EXERCISE REQUIREMENTS:
Keep to one stretch of the data below, the lines from the one with "Given: Click the date 2022-02-07 label" up to and including the one with "Task: Click the 名称 name text field", and return that stretch exactly.

::::::::::

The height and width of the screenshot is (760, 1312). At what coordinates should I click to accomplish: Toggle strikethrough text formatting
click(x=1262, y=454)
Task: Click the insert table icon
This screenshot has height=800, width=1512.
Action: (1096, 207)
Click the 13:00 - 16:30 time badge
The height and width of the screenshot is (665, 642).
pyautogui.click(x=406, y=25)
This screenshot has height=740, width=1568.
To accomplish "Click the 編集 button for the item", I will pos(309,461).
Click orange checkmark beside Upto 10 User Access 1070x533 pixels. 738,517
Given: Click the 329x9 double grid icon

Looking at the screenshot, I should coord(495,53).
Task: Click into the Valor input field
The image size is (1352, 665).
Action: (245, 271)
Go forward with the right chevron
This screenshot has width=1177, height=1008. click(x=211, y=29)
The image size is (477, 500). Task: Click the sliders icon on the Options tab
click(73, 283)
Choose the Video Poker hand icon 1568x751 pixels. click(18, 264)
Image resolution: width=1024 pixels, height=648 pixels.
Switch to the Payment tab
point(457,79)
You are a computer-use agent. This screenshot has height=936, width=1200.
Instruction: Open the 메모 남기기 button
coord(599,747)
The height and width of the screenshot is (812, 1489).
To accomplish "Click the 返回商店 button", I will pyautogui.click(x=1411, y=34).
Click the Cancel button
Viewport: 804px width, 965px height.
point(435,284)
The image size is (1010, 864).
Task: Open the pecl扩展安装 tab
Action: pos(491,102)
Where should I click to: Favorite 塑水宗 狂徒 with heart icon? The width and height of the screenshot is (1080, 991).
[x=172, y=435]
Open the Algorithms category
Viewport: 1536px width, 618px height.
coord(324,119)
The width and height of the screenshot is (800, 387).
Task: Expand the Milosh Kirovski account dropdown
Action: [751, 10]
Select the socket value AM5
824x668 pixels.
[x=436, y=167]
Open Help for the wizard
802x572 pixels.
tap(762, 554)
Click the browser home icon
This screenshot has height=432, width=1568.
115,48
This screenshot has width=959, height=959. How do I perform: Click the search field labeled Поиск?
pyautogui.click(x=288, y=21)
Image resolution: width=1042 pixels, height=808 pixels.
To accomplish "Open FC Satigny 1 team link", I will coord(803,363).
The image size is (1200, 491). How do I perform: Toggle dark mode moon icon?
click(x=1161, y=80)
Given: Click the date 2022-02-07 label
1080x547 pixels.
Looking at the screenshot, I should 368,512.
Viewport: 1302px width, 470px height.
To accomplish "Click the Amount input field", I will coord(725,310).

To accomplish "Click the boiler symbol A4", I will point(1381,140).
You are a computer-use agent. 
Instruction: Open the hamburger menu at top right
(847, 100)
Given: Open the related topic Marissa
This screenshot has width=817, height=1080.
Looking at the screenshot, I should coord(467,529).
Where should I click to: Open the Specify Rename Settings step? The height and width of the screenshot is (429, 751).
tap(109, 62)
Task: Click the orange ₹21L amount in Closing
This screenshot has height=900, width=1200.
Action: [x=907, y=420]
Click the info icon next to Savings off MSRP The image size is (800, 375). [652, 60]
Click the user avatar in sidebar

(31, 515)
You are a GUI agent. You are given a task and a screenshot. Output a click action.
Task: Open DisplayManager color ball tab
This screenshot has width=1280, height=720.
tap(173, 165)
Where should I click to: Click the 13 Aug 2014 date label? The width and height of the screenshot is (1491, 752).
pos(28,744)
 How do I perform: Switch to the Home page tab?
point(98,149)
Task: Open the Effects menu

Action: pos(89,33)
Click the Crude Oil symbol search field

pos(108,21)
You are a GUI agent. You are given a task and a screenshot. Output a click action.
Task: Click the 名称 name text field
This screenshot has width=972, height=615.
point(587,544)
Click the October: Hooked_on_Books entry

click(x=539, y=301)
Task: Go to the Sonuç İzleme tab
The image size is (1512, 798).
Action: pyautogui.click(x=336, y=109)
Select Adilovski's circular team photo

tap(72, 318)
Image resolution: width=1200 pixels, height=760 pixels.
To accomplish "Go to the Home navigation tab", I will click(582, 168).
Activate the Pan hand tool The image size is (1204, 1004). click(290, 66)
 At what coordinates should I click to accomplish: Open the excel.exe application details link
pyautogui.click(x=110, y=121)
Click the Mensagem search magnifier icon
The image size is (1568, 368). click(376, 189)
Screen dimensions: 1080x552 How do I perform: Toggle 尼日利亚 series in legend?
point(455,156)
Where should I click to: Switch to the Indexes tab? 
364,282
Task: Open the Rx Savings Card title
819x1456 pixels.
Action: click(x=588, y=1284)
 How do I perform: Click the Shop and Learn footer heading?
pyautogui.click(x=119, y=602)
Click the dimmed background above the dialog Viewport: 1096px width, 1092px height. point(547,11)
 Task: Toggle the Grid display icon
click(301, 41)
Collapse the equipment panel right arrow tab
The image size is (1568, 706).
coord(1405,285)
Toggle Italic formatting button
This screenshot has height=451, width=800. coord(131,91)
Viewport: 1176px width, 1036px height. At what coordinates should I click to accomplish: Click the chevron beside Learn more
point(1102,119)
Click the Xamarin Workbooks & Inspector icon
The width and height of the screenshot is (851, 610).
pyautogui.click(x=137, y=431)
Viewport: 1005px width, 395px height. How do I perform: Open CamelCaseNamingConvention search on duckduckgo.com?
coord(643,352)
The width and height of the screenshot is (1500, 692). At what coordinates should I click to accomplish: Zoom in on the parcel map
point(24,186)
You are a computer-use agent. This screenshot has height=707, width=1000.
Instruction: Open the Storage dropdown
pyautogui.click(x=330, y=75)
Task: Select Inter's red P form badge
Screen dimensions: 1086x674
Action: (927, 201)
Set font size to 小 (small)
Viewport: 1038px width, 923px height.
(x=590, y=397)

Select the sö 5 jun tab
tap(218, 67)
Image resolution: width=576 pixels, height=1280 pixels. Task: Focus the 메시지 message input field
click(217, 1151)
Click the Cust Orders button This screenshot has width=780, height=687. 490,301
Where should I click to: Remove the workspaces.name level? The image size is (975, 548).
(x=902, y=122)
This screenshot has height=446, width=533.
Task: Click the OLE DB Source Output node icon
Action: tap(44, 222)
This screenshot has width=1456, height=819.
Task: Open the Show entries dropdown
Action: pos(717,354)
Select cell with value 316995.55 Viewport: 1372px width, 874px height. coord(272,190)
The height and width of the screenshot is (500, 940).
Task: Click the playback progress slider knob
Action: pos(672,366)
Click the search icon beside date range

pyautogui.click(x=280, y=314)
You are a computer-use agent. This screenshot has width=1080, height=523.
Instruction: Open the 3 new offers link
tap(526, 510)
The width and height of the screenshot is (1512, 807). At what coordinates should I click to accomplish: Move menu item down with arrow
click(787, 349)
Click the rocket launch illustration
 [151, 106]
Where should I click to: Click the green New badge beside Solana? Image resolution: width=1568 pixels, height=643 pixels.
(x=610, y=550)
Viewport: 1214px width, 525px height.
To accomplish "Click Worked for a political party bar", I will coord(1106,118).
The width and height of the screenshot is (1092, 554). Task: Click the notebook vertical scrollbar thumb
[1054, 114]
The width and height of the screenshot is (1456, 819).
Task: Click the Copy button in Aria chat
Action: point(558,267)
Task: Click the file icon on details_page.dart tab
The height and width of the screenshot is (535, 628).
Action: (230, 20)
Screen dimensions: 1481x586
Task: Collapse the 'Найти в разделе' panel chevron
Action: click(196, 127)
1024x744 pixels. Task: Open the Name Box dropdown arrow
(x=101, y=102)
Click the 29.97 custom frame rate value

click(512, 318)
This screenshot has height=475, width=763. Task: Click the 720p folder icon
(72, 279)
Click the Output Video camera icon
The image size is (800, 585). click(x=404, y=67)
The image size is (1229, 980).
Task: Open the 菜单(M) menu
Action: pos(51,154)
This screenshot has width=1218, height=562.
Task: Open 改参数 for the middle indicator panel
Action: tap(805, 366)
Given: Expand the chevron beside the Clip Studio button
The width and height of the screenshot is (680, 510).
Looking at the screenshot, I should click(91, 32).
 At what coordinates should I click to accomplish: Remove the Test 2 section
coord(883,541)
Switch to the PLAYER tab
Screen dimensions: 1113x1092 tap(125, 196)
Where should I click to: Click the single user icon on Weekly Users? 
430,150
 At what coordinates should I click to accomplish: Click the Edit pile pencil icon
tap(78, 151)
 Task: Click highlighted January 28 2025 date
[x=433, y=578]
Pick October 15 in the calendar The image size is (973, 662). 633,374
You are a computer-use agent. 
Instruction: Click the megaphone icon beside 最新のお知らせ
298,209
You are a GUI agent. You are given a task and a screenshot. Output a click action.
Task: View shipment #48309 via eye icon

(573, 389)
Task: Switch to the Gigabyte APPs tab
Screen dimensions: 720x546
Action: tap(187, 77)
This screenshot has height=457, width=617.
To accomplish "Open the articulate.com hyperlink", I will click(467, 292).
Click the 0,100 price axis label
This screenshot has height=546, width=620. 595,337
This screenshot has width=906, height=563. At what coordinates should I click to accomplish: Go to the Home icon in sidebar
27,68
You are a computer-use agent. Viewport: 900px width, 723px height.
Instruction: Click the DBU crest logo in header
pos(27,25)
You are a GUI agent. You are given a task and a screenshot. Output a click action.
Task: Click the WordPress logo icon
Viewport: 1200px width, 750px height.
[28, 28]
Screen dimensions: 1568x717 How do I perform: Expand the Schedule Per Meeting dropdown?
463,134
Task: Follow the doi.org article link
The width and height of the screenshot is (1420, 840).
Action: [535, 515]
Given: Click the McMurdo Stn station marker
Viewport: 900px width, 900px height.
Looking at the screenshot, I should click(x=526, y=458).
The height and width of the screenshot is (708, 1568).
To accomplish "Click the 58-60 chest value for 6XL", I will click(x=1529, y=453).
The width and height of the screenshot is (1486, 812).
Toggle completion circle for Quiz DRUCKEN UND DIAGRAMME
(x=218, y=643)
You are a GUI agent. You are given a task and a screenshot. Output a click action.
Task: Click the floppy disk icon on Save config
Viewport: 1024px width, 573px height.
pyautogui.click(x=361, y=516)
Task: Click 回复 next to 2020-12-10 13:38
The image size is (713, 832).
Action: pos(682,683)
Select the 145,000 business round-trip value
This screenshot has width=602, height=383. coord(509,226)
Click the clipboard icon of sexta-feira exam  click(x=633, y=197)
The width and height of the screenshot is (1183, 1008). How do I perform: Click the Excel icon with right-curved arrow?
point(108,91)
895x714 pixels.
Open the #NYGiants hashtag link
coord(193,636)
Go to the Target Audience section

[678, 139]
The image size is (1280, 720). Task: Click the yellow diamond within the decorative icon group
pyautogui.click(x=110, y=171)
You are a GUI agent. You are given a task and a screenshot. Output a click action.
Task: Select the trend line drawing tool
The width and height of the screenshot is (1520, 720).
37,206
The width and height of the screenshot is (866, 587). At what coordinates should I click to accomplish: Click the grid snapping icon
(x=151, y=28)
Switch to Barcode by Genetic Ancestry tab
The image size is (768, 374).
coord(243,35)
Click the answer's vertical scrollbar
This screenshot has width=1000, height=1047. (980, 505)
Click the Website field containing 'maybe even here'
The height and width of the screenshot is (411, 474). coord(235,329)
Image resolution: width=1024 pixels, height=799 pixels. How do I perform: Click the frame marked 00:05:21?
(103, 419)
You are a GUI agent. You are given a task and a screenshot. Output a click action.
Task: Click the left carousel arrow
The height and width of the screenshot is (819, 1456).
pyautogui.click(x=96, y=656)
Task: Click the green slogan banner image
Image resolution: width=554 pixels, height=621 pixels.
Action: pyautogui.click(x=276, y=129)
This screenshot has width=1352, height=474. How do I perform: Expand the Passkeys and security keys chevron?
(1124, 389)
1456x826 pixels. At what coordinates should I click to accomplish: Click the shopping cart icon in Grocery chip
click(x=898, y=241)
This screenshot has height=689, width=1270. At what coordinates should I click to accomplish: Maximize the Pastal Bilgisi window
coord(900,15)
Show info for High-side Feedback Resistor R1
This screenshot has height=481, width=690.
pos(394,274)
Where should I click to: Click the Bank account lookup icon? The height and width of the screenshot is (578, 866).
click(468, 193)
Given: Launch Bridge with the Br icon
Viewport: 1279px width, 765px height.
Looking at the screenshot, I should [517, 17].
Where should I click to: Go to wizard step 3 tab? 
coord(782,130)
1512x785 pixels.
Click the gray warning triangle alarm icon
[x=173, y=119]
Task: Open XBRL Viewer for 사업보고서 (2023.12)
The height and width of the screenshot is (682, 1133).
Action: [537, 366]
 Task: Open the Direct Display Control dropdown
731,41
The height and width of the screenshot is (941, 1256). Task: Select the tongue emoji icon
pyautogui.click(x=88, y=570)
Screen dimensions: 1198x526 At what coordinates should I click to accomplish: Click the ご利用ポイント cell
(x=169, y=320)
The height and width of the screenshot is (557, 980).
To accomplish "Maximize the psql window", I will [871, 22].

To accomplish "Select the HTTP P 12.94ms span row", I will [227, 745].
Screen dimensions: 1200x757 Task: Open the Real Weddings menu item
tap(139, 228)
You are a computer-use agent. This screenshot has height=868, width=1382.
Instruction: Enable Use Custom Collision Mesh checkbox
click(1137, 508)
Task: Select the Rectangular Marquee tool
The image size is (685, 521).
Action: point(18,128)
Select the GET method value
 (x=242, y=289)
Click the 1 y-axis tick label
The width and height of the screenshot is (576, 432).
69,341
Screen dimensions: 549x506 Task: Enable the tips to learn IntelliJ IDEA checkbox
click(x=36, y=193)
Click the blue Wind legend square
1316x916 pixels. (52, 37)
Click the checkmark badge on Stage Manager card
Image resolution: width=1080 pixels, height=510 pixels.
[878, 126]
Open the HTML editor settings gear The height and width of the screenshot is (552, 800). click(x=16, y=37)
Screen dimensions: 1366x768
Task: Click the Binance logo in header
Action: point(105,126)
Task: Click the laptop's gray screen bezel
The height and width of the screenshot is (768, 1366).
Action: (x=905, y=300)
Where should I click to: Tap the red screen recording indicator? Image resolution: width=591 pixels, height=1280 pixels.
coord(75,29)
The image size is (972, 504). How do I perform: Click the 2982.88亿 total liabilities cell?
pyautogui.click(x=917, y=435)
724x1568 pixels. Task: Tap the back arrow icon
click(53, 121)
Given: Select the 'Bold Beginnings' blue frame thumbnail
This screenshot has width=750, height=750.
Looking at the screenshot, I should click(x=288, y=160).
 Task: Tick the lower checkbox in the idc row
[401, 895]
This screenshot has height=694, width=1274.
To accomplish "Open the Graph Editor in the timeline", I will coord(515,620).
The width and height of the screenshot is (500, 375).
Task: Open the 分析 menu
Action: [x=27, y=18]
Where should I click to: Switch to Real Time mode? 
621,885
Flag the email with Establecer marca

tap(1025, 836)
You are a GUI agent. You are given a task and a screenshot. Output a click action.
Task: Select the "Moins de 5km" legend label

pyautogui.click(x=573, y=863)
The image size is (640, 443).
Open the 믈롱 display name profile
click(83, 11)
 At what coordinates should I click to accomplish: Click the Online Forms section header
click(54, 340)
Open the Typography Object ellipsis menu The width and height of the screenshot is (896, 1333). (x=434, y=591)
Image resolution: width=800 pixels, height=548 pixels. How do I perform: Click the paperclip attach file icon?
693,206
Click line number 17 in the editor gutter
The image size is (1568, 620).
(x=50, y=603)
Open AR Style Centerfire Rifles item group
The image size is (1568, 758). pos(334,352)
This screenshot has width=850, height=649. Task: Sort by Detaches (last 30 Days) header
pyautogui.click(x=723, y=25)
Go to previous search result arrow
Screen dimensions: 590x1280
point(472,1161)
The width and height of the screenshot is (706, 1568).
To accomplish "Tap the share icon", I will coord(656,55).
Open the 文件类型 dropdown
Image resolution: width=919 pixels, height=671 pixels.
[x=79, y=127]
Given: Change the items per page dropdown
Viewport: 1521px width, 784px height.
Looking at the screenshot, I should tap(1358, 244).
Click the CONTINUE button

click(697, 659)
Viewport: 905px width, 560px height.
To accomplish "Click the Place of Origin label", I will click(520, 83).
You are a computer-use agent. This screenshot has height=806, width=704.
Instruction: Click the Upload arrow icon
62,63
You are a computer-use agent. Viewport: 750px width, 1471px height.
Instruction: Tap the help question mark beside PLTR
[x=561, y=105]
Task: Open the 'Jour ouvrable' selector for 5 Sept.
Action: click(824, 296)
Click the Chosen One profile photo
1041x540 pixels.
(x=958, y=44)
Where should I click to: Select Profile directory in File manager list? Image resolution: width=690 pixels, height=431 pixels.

::::::::::

ANSWER FOR THE TASK:
Given: Click the date 2022-02-07 label
1080x547 pixels.
Looking at the screenshot, I should 368,512.
Viewport: 1302px width, 470px height.
To accomplish "Click the Amount input field", I will coord(725,310).

To accomplish "Click the boiler symbol A4", I will point(1381,140).
You are a computer-use agent. 
Instruction: Open the hamburger menu at top right
(847, 100)
Given: Open the related topic Marissa
This screenshot has width=817, height=1080.
Looking at the screenshot, I should coord(467,529).
Where should I click to: Open the Specify Rename Settings step? The height and width of the screenshot is (429, 751).
tap(109, 62)
Task: Click the orange ₹21L amount in Closing
This screenshot has height=900, width=1200.
Action: [x=907, y=420]
Click the info icon next to Savings off MSRP The image size is (800, 375). [652, 60]
Click the user avatar in sidebar

(31, 515)
You are a GUI agent. You are given a task and a screenshot. Output a click action.
Task: Open DisplayManager color ball tab
This screenshot has width=1280, height=720.
tap(173, 165)
Where should I click to: Click the 13 Aug 2014 date label? The width and height of the screenshot is (1491, 752).
pos(28,744)
 How do I perform: Switch to the Home page tab?
point(98,149)
Task: Open the Effects menu

Action: pos(89,33)
Click the Crude Oil symbol search field

pos(108,21)
You are a GUI agent. You are given a task and a screenshot. Output a click action.
Task: Click the 名称 name text field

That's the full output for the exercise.